A feature of modern ARM CPUs (and some others).
From the patent:
A method of performing a fast
interrupt in a digital data processor
having the capability of handling more
than one interrupt is provided. When a
fast interrupt request is received a
flag is set and the program counter
and condition code registers are
stored on a stack. At the end of the
interrupt servicing routine the return
from interrupt instructions retrieves
the condition code register which
contains the status of the digital
data processor and checks to see
whether the flag has been set or not.
If the flag is set it indicates that a
fast interrupt was serviced and
therefore only the program counter is
unstacked.
In other words, an FIQ is just a higher priority interrupt request, that is prioritized by disabling IRQ and other FIQ handlers during request servicing. Therefore, no other interrupts can occur during the processing of the active FIQ interrupt.

Chaos has already answered well, but an additional point not covered so far is that FIQ is at the end of the vector table and so it's common/traditional to just start the routine right there, whereas the IRQ vector is usually just that. (ie a jump to somewhere else). Avoiding that extra branch immediately after a full stash and context switch is a slight speed gain.

another reason is in case of FIQ, lesser number of register is needed to push in the stack, FIQ mode has R8 to R14_fiq registers

FIQ is higher priority, and can be introduced while another IRQ is being handled. The most critical resource(s) are handled by FIQ's, the rest are handled by IRQ's.

I believe this is what you are looking for:
http://newsgroups.derkeiler.com/Archive/Comp/comp.sys.arm/2005-09/msg00084.html
Essentially, FIQ will be of the highest priority with multiple, lower priority IRQ sources.

FIQs are higher priority, no doubt, remaining points i am not sure..... FIQs will support high speed data transfer (or) channel processing, where high speed data processes is required we use FIQs and generally IRQs are used normal interrupt handlling.

No any magic about FIQ. FIQ just can interrupt any other IRQ which is being served,this is why it is called 'fast'. The system reacts faster on these interrupts but the rest is the same.

It Depends how we design interrupt handlers, as FIQ is at last it may not need one branch instruction, also it has unique set of r8-r14 registers so next time we come back to FIQ interrupt we do not need to push/pop up the stack.
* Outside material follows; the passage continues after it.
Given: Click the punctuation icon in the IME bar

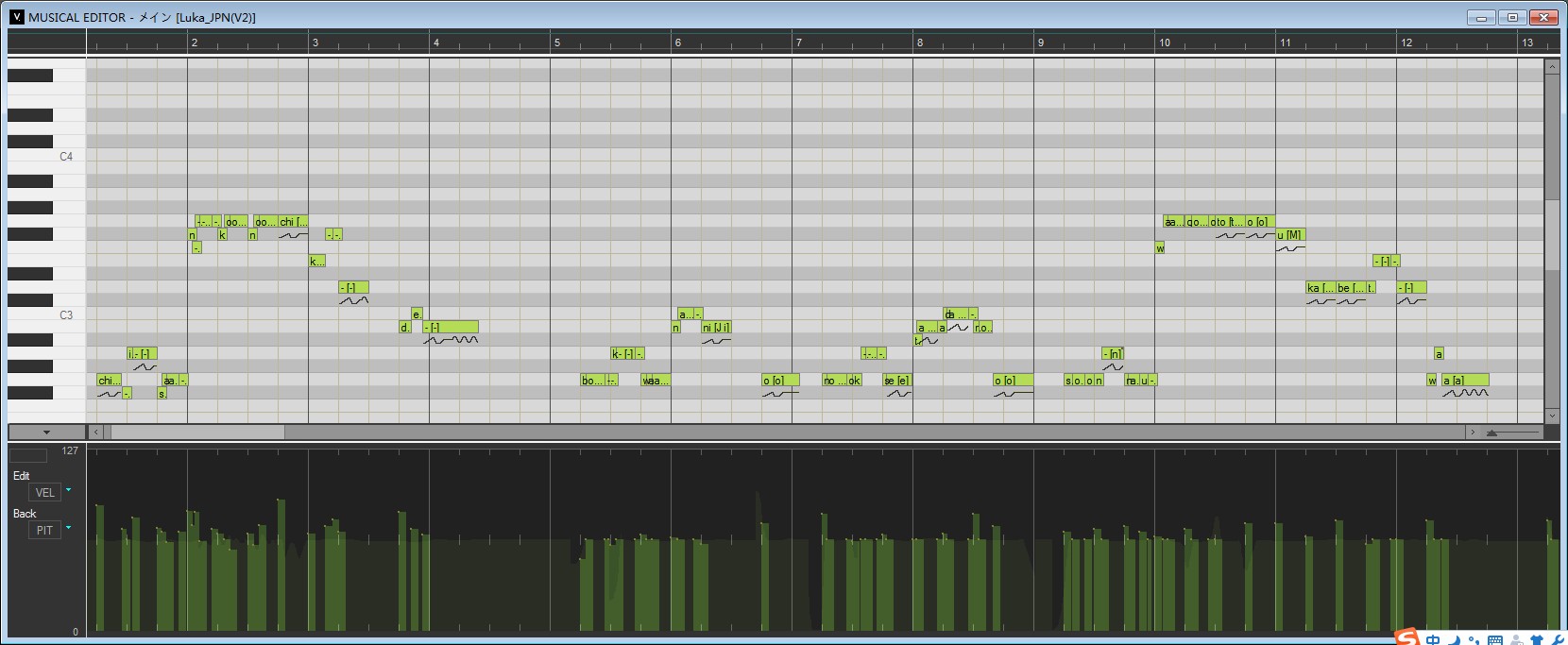Looking at the screenshot, I should (x=1474, y=641).
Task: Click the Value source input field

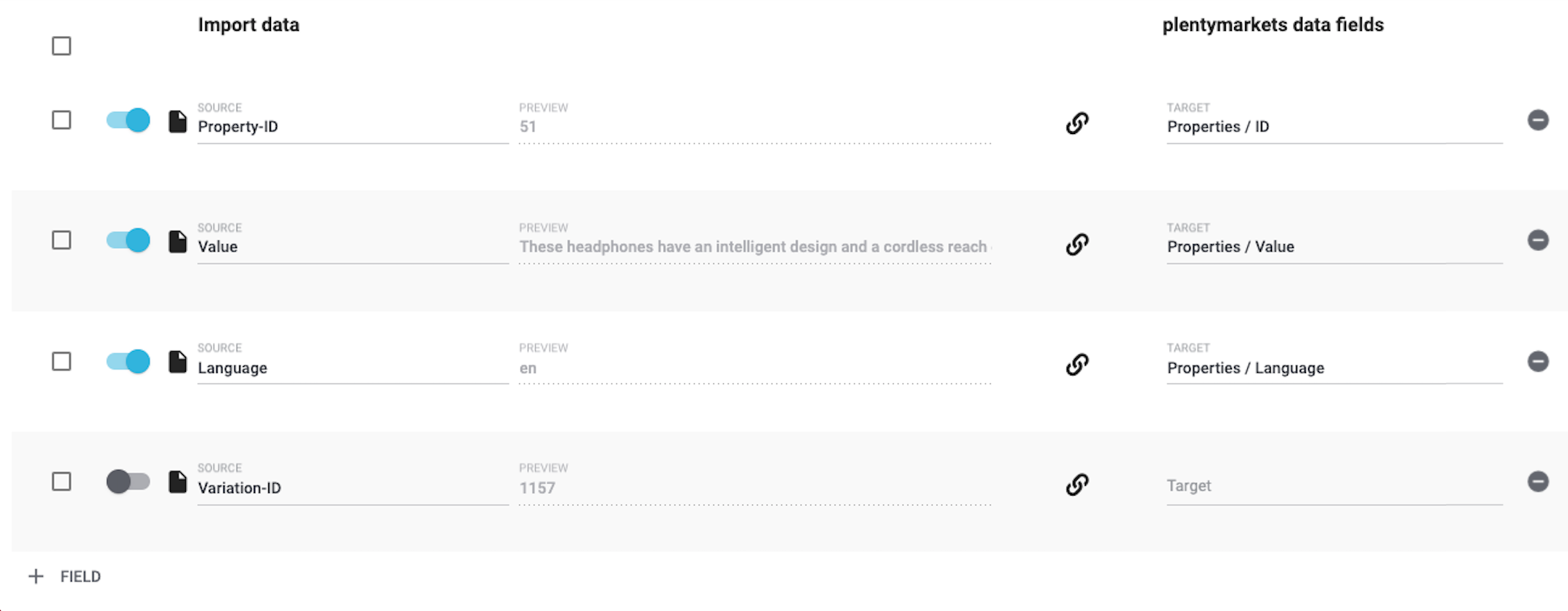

Ofcourse it saves some cycles, but again it is not wise to have more handlers serving one FIQ and yes FIQ is having more priority but it is not any reason to say it handles the interrupt faster, both IRQ/FIQ run at same CPU frequency, So they must be running at same speed.

This may be wrong. All I know is that FIQ stands for Fast Interrupt Request and that IRQ stands for Interrupt Request. Judging from these names, I will guess that a FIQ will be handled(thrown?) faster than an IRQ. It probably has something to do with the design of the processor where an FIQ will interrupt the process faster than an IRQ. I apologize if I'm wrong, but I normally do higher level programming, I'm just guessing right now.